_Entries supplied:_

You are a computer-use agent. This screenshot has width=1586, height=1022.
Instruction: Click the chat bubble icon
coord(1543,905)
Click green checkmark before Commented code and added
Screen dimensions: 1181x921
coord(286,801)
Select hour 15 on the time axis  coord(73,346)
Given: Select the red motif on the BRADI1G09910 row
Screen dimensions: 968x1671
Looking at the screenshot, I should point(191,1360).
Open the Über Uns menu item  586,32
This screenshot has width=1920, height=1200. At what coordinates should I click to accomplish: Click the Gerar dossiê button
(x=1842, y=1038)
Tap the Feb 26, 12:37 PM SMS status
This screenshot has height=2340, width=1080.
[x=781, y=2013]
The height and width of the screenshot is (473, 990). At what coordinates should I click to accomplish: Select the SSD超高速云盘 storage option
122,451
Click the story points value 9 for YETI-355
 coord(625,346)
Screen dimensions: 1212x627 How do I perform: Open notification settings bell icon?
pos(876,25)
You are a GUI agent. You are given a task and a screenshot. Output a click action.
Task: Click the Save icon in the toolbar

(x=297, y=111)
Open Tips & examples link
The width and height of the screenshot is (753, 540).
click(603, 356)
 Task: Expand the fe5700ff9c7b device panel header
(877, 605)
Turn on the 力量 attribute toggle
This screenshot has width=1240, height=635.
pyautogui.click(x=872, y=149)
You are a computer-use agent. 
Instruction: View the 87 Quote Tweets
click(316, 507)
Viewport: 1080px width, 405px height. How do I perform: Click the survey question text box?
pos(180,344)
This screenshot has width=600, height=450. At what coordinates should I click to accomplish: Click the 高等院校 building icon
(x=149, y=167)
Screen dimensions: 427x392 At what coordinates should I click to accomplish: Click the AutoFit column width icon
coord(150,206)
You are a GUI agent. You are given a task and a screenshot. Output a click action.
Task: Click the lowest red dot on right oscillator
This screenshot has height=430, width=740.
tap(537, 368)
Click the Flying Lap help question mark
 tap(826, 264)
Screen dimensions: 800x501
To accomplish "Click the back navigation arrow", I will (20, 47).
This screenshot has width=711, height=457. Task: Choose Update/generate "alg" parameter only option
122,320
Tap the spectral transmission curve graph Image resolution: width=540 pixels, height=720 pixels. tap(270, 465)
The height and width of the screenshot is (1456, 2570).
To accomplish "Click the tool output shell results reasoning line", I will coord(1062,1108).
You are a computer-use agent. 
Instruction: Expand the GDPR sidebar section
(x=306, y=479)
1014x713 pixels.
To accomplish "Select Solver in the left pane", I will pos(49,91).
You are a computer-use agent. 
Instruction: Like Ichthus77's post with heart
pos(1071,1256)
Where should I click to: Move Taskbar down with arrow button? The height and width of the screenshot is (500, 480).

_Required action:_ Pick out all lines from the data above in which the word "arrow" appears.

_Written response:_
To accomplish "Click the back navigation arrow", I will (20, 47).
Where should I click to: Move Taskbar down with arrow button? The height and width of the screenshot is (500, 480).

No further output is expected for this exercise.